— START OF Document text —

Three years after the first one, the Second Mexican War broke out when relations between the Yucatan and the Central States Republic fizzled out. The Kingdom of the Rio Grande and the Confederate States of Mexico both took sides, with the former taking the side of the Yucatan and the latter that of the Central States Republic. This war was much larger than the last, and proved to be much more conclusive. In December that year, the alliance between the Rio Grande and the Yucatan fell through, and both countries declared war on eachother. Like the last war, Clay declared neutrality while DeRensis attacked all participants for worthless bloodshed. Gran Colombia nearly entered the conflict (which would have increased the war's size, bringing the URAS into the fight), but was dissuaded by an American delegation headed by DeRensis himself. In early 1820, the Yucatan and Rio Grande signed a peace treaty, agreeing to both attack the Confederate States. The attack was a success, and by the end of the year the Second Mexican War was over. Yucatan and the Rio Grande were seen as the victors, with the Rio Grande annexing part of the Confederate States, the Yucatan annexing Guatemala from the Central States Republic, and the emerging dominence of the Yucatanese Navy over it's neighbors.
In regards to the natives, Clay essentially turned his head for most of his term. He left the policies implemented completely up to DeRensis, Andrew, or the military. It was under these conditions that thousands of natives were killed in what can only be called genocide by General Anthony Wayne. While DeRensis stopped this practice upon taking office and spoke out against these actions later in life, Clay would never openly speak on the issue. But by the end of his term, most Native Americans had been brought into American society or disposed of.

— END OF Document text —

Written task 1 => Reproduce the history passage from "In regards to" up to and including "or disposed of.".
Written task 2 => Pick up the history passage after its final sentence and continue writing it.
The listing that follows plays no part in this.

— START OF Provided material —

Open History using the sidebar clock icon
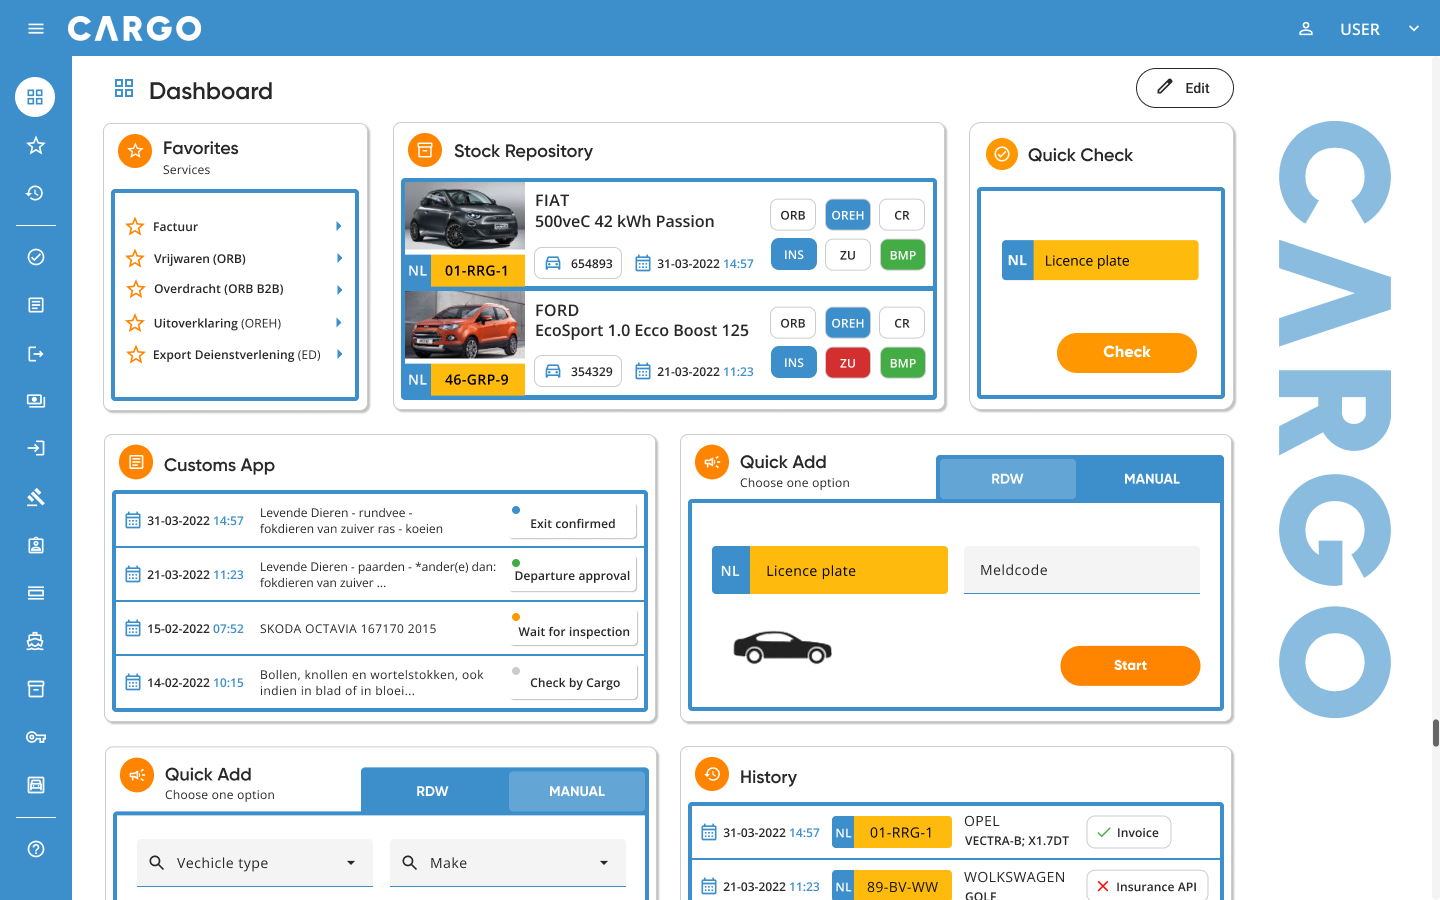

— END OF Provided material —

Task result 1 =>
In regards to the natives, Clay essentially turned his head for most of his term. He left the policies implemented completely up to DeRensis, Andrew, or the military. It was under these conditions that thousands of natives were killed in what can only be called genocide by General Anthony Wayne. While DeRensis stopped this practice upon taking office and spoke out against these actions later in life, Clay would never openly speak on the issue. But by the end of his term, most Native Americans had been brought into American society or disposed of.

Task result 2 =>
As one of his last acts of office in 1824, Clay sent American troops to support a royalist revolution in Gran Columbia. Financial support was also sent, and the revolution was successful in placing Elpidio Miguel Marquez on the thrown as Elpidio I. Few American troops died, and the operation was largely considered a success. Clay did this behind the back of Viceroy DeRensis, who had opposed the intervention as unnessary since Gran Columbia had always been an ally.
|Lord Secretary of the Treasury||Richard Rush||1816-1824||Crown|
|Lord Secretary of the Army||Richard Mentor Johnson||1816-1824||Crown|
|Lord Secretary of the Navy||Charles Stewart||1816-1824||Crown|
|Lord Secretary of Education||Noah Webster||1816-1824||Crown|
|Lord Secretary of Dip. and Inter. Law||Daniel D. Tompkins||1821-1824||Crown|
|Lord Secretary of the Post||1821-1824||Crown|
As previously agreed, Clay endorsed his Viceroy Hunter DeRensis for Prime Minister in 1824, despite the fact that DeRensis was running as a Whig. DeRensis went on to defeat Crown nominee and Clay's Lord Secretary of the Navy Charles Stewart. Clay announced his retirement from politics, and he returned to Virginia to continue his law practice. He was 47 years old. As expected, his career followed him wherever he went, and he instantly became one of the most famous lawyers in the country. He only did high profile cases, mostly of a constitutional basis.Politicially, Clay remained quiet for the rest of the 1820s and the 1830s. When he said he had retired from party politics, he had meant it. During the Crown split of the 1830s between Absolutists and Constitutionalists, Clay refused to take a side, saying he was simply a Crown and always would be. Historians have had trouble classifying Clay on the spectrum between the two beliefs, with his contemporaries saying he was neither; he didn't believe in constitutionalism, but he was only absolutist in the sense that he should have complete power. During these decades, there was talk of nominating Clay for a third term, talks that he immediately crushed.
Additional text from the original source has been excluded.